旧ジャニーズ事務所の創業者、故ジャニー喜多川氏による性加害問題をめぐり、被害を申告したものの補償を拒まれた元ジャニーズJr.の男性など3人が3月6日、SMILE-UP.(スマイルアップ・旧ジャニーズ事務所)を相手取り、被害者としての地位確認を求める裁判を東京地裁に起こした。
この日の提訴後、東京・霞が関の司法記者クラブで開かれた記者会見で、原告の1人は、被害者救済の対象から外れたことについて、「理由も告げずに一方的に除外する態度には、遺憾だ」と述べた。
●理由や説明なく一方的に「補償の対象外」
提訴したのは、故ジャニー喜多川氏から性被害を受けたとうったえる元ジャニーズJr.の鈴木さん(仮名)ら3人。

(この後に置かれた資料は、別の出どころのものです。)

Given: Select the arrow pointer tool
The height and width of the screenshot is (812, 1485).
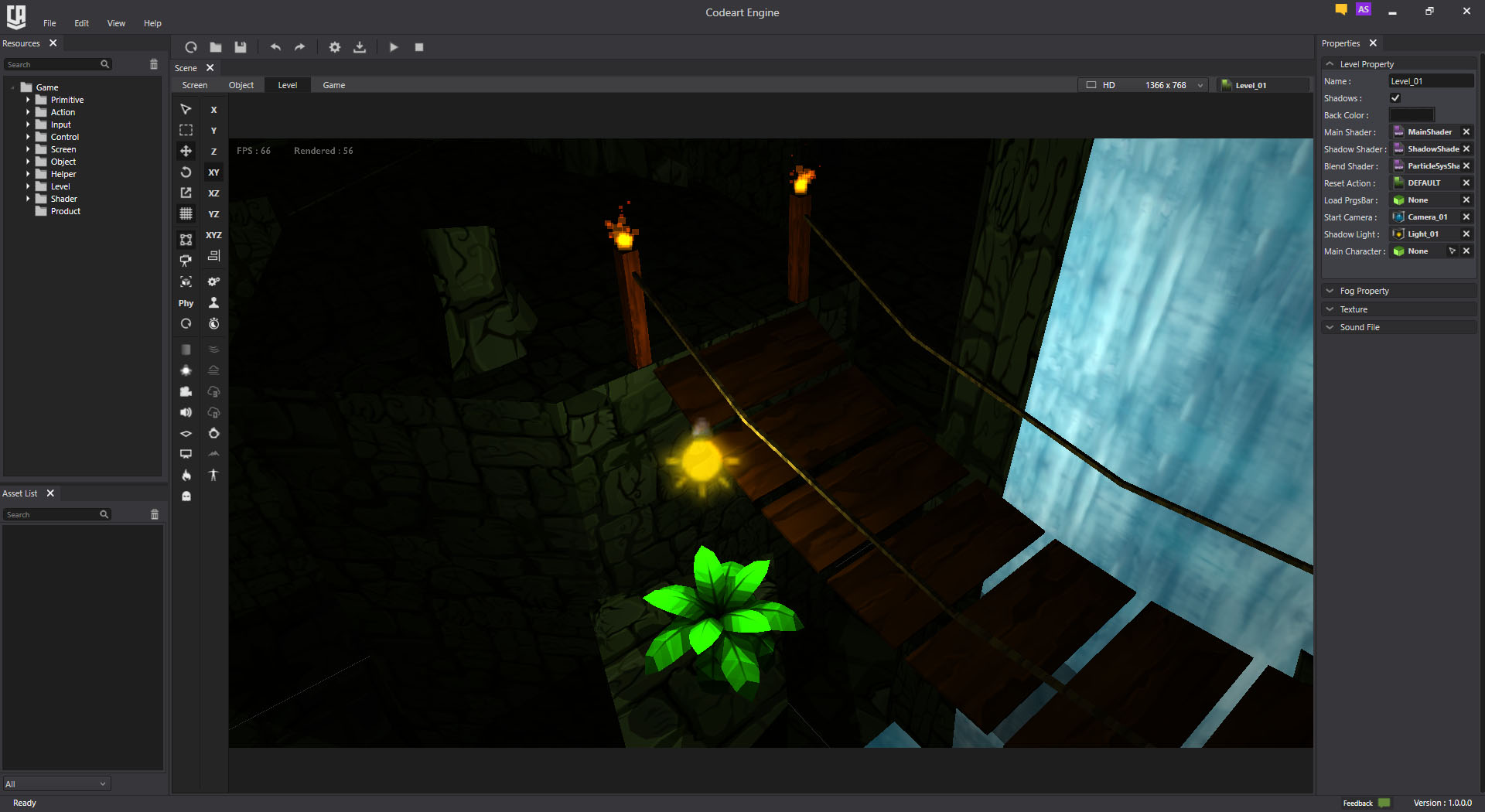Looking at the screenshot, I should click(186, 110).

訴状によると、3人はそれぞれ、2024年1月〜3月の間、補償窓口となっている弁護士事務所で面談をおこなった。面談から1〜4カ月後、「補償の対象外」とする通知がメールで届いた。
ところが、理由や説明は一切なかったという。どのような理由から補償の対象外とされてしまったのか見当がつかず、不服申し立てや再面談の要望をスマイルアップや被害者救済委員会に求めたが返答はなかったという。
●被害者救済を評価する一方、「寄り添う姿勢感じない」
鈴木さんは記者会見で「スマイルアップがおこなっている被害者救済には実績がある。実に540人もの被害者が救済されている」と評価する一方で「たった1回の短い面談で被害が確認できなかったと一方的に打ち切る姿勢はあまりに残酷な仕打ち」と批判した。
さらに「被害者に対し、寄り添った姿勢や態度は微塵も感じられない。対話を求める手段や方法がこの裁判しかないという選択肢こそ、あまりに不自然で滑稽だとさえ感じる」と語気を強めていた。